- _Exercise_
Every line from the one with "Click the import media down-arrow button" through the end of the entries below should be written out exactly; the pictures should not.

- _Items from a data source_
++++

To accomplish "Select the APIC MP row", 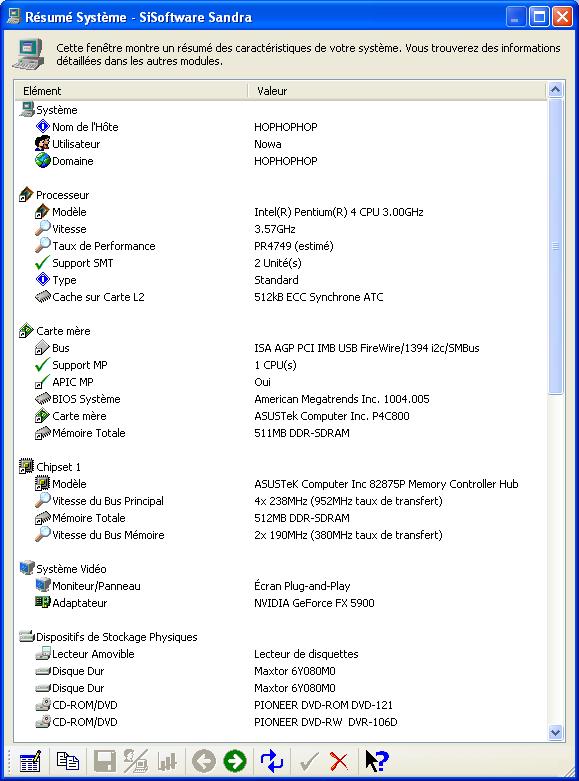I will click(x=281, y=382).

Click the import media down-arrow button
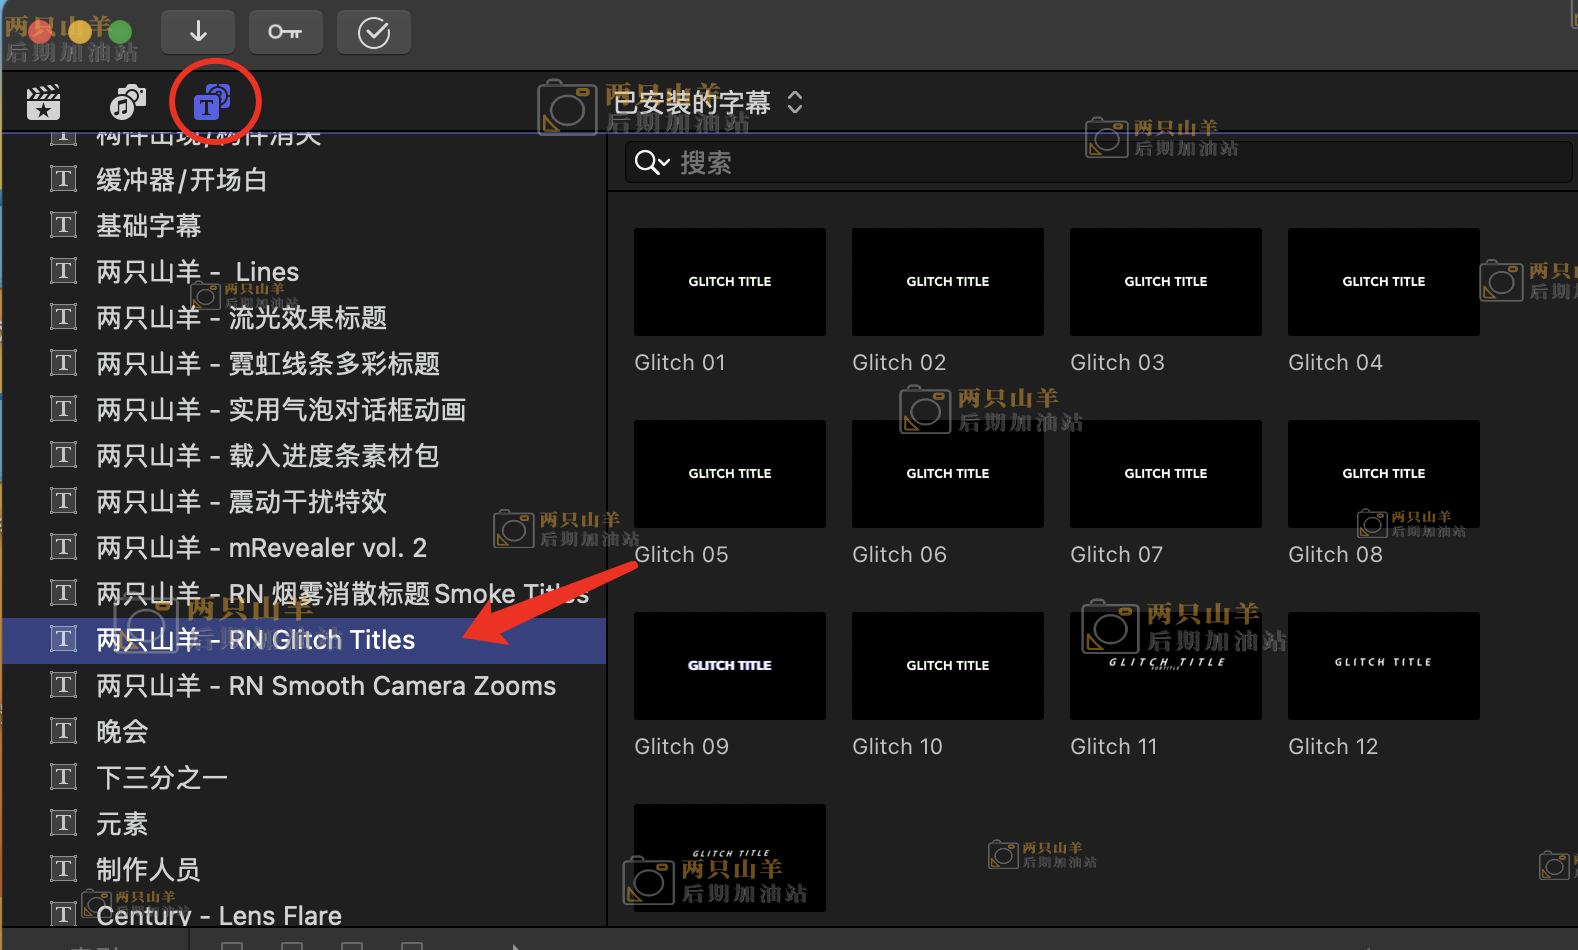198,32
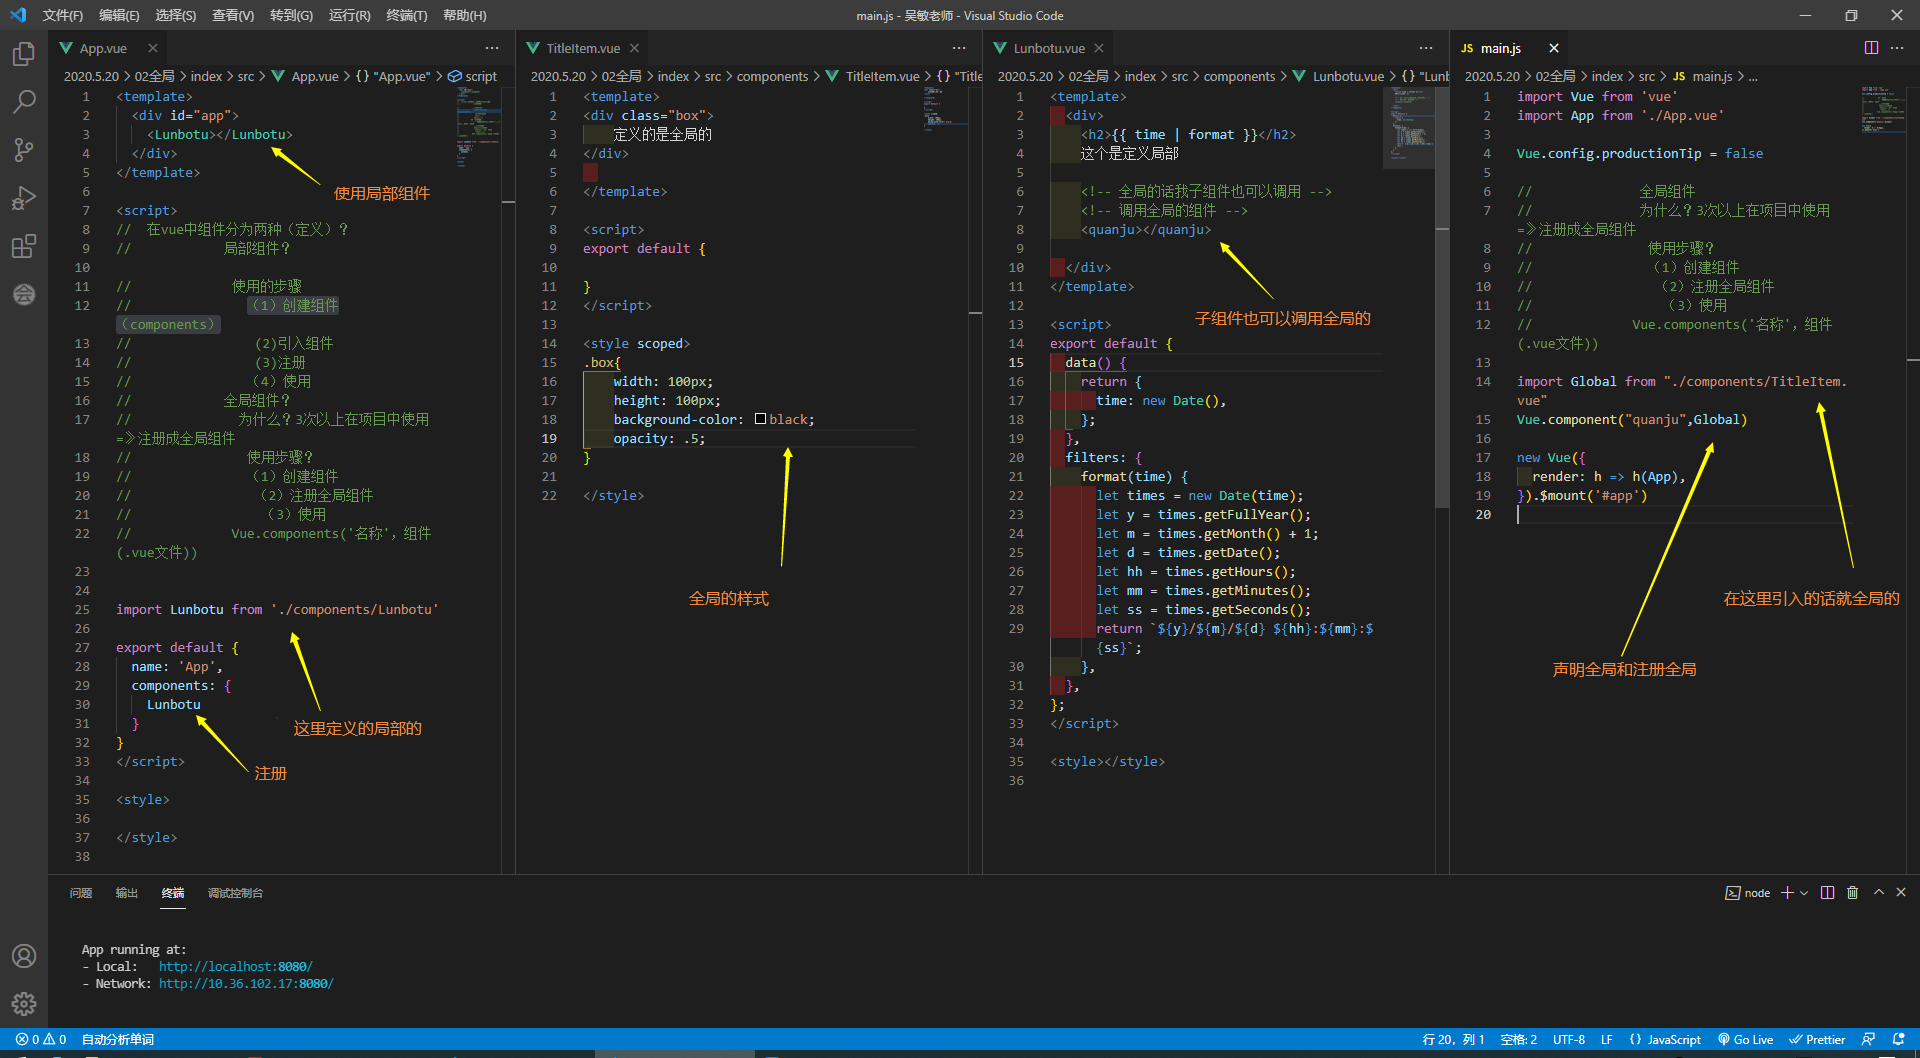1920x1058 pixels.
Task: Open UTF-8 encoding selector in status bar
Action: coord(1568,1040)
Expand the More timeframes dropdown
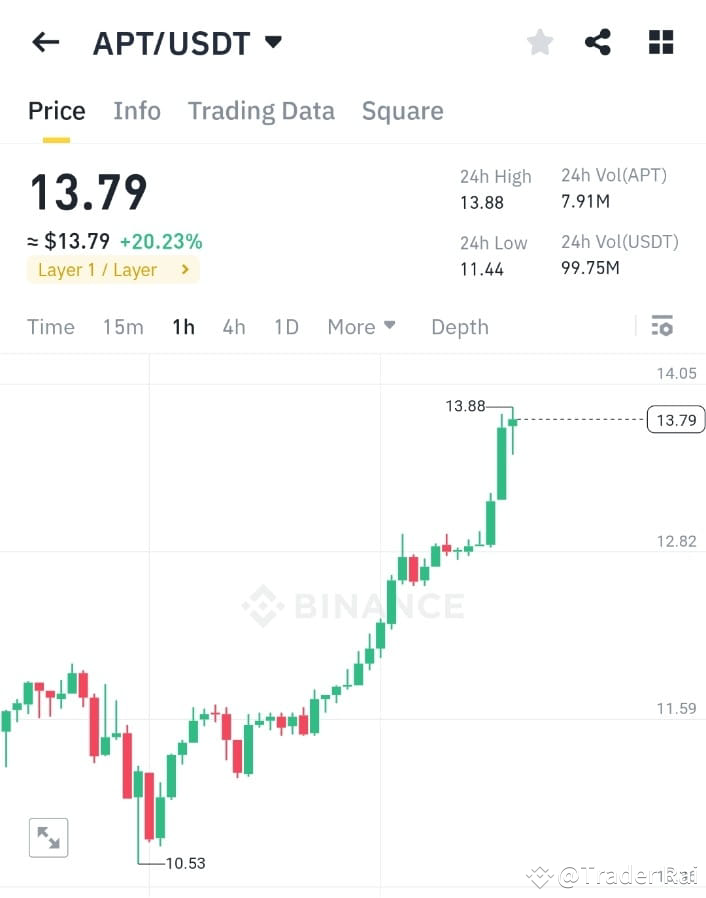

++++

- _Output for this exercise_
Click the import media down-arrow button
198,32
1920x1058 pixels.
Task: Open UTF-8 encoding selector in status bar
Action: coord(1568,1040)
Expand the More timeframes dropdown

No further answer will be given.